Im Schnitt etwa 75 Prozent ihres Übergewichts verlieren Patienten infolge dieses Eingriffs. Die Methode wird vor allem bei Adi¬pösen mit einem Body-Mass-Index über 45 durchgeführt und bei stark übergewichtigen Patienten mit Diabetes Typ II. Laut mehreren Studien müssen mehr als 80 Prozent der Patienten mit Diabetes etwa drei Monate nach der Bypass-Operation keine Medikamente mehr gegen die Zuckerkrankheit einnehmen. Der Preis: Die Patienten sind wegen der schlechteren Nährstoffverwertung nach dem Eingriff lebenslang darauf angewiesen, Vitamin- und Mineralstoffpräparate zu nehmen, da sonst schwere Mangelerscheinungen wie Blutarmut, Haarausfall oder Osteoporose auftreten können. Zudem besteht bei diesem wie bei anderen malabsorptiven Verfahren die Gefahr, dass die komplizierten Nahtstellen zwischen Magen und Darm platzen.
Duodenal Switch
Noch radikaler als ein Magenbypass ist der sogenannte Duodenal Switch. Bei ihm wird der Magen zu einem schmalen Schlauch verkleinert, der nur noch einem Viertel seiner normalen Größe entspricht. Diesen Restmagen verbindet der Operateur so mit einer Dünndarmschlinge, dass ein großer Dünndarmabschnitt aus der Nahrungspassage ausgeschaltet wird. Erst kurz vor der Einmündung in den Dickdarm kommen die Verdauungssäfte aus Bauchspeicheldrüse und Gallenblase mit dem Nahrungsbrei zusammen. "Mit diesem Eingriff lässt sich zwar der größte Gewichtsverlust erzielen", sagt Oberarzt Michael Korenkov, "aber er zählt auch zu den riskantesten Operationen des Magen-Darm-Traktes. Deshalb wird er meist nur bei sogenannten Superobese durchgeführt, das sind Adipöse mit einem BMI über 60." Durch die Operation werde massiv in die Stoffwechselvorgänge eingegriffen. Das könne unangenehme Begleiterscheinungen wie starke Durchfälle und Blähungen verursachen. Auch hier müssen die Patienten anschließend lebenslang Nahrungsergänzungsmittel mit Vitamin- und Mineralstoffen schlucken.
Magenschrittmacher
Ein neues, vielversprechendes Verfahren hat sich in klinischen Tests bewährt: die Magenstimulation. Dem Übergewichtigen wird ein Magenschrittmacher eingesetzt, dessen Elektroden pflanzt der Chirurg in die Magenwand. Die Impulse, die von dem Gerät ausgehen, wirken der Peristaltik entgegen, also der natürlichen Muskelbewegung, mit der der Nahrungsbrei weitertransportiert wird. So wird der Mageninhalt deutlich langsamer befördert, und der Patient verspürt weniger Appetit.

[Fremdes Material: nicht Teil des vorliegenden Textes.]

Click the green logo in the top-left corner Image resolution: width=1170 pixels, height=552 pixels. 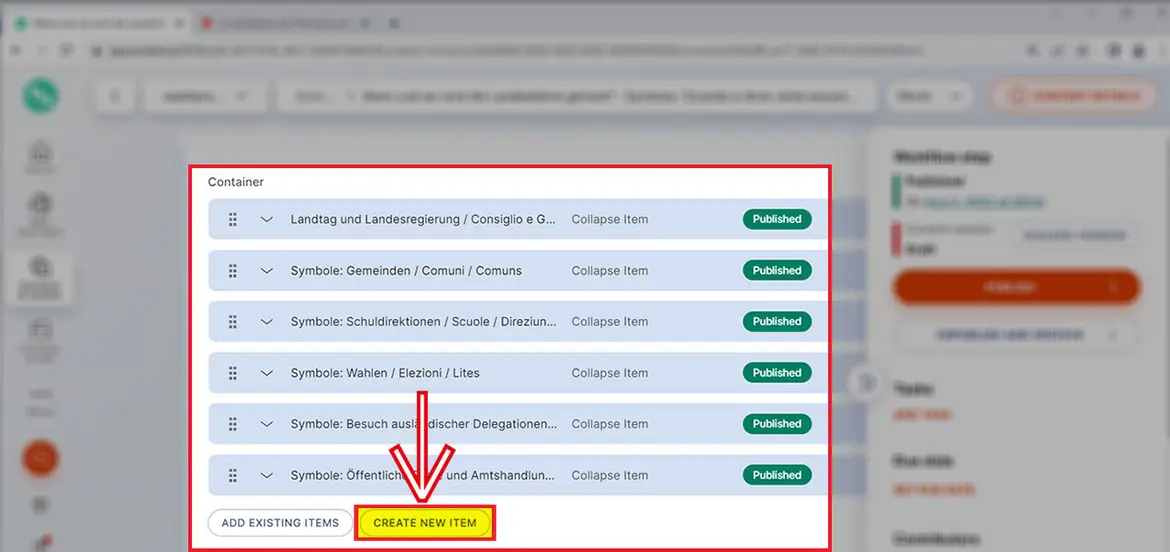41,96
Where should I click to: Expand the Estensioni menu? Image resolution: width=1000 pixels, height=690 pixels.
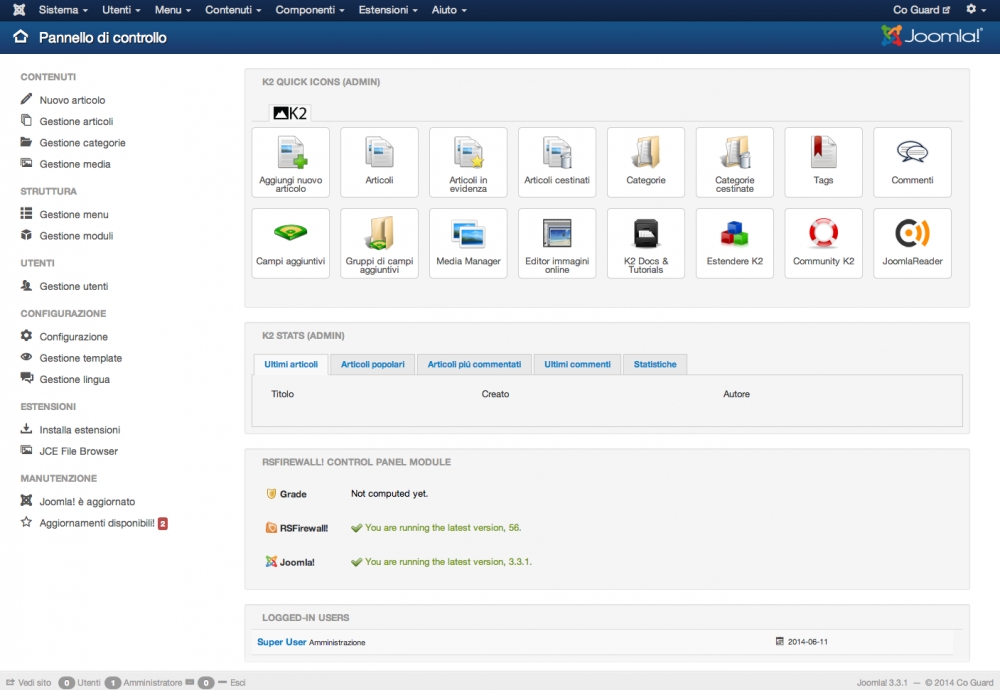[x=388, y=10]
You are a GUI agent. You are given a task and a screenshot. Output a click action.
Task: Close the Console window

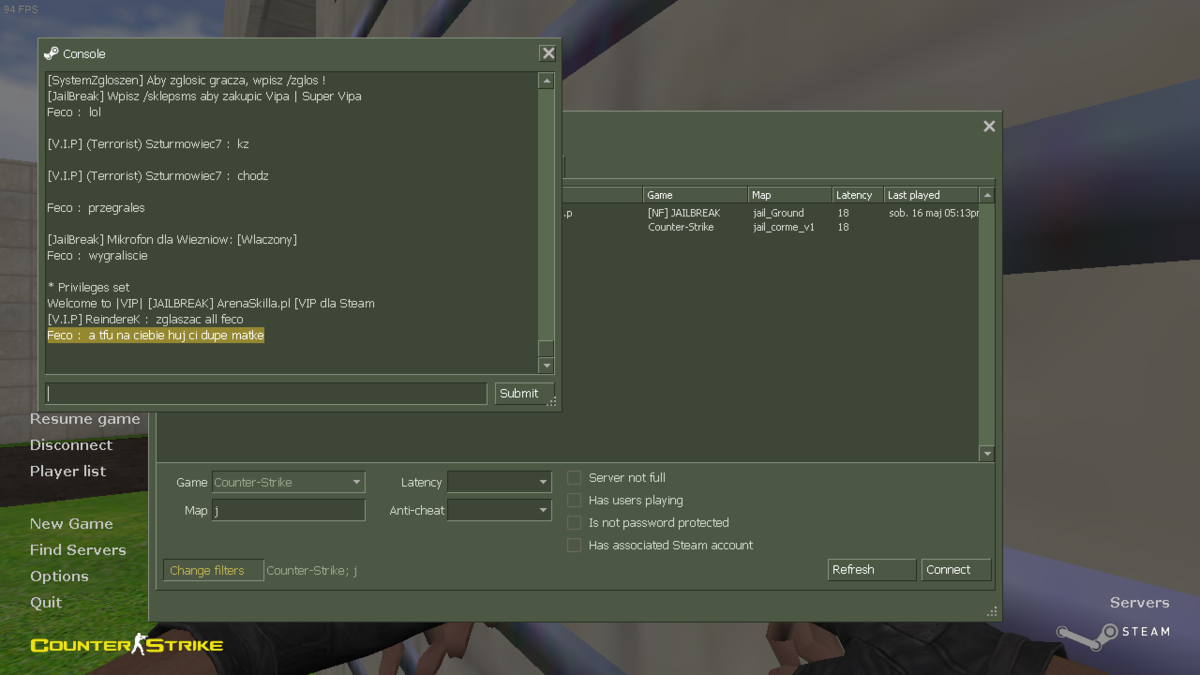547,54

Dass der Schrittmacher beim Abnehmen hilft, konnten die Forscher bislang noch nicht belegen. Nachgewiesen wurde aber, dass der Apparat bei stark Übergewichtigen mit Typ-II-Diabetes die Symptome verbessert. Vermutlich weil sich dadurch die Hormonfreisetzung aus dem Magen-Darm-Trakt verändert und der Stoffwechsel so positiv beeinflusst wird.

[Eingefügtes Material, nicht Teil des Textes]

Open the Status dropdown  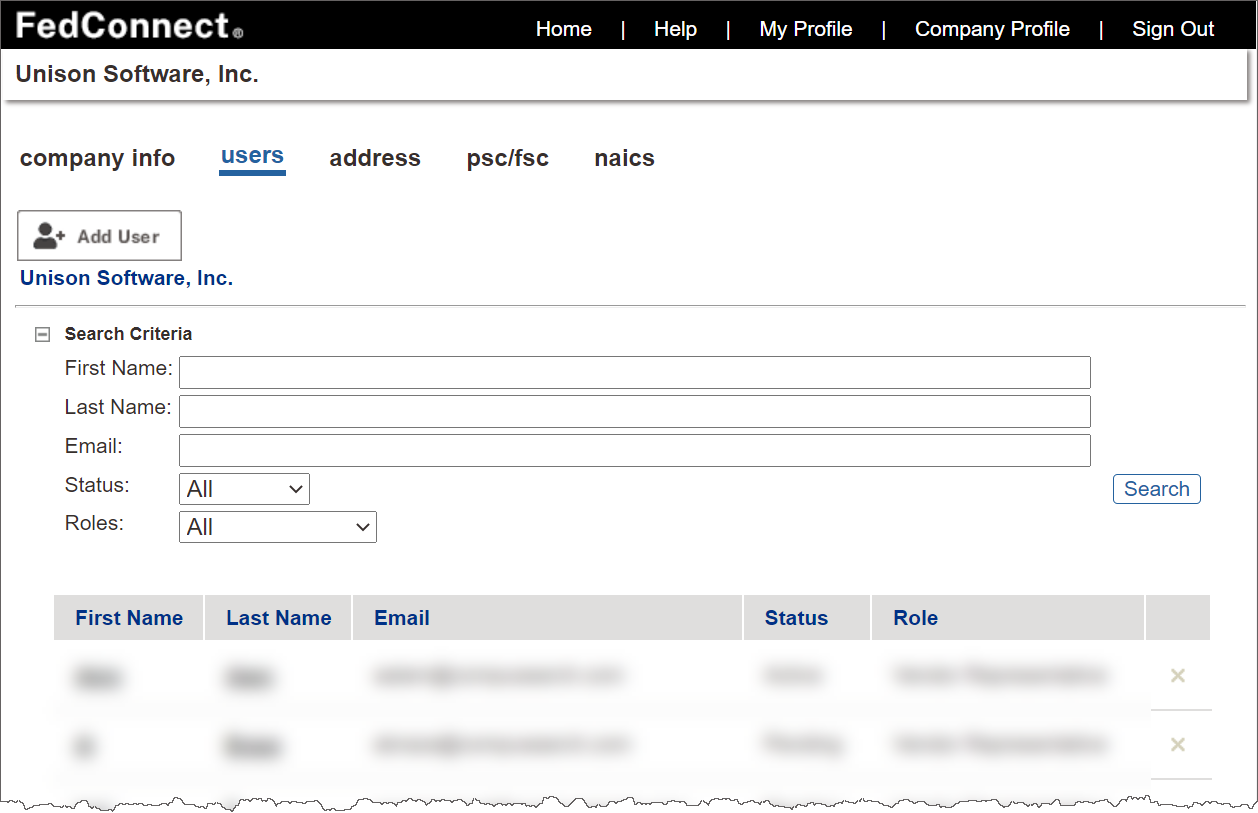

Keines der Operationsverfahren reicht allein aus, um dauerhaft die Gesundheit schwer Übergewichtiger zu verbessern. Der Patient muss willens und bereit sein, sein Leben umzustellen. Immerhin ändern sich durch den Eingriff Anatomie und Verdauung enorm. Der Operierte kommt also gar nicht umhin, seine Essgewohnheiten und seinen Lebensstil zu verändern.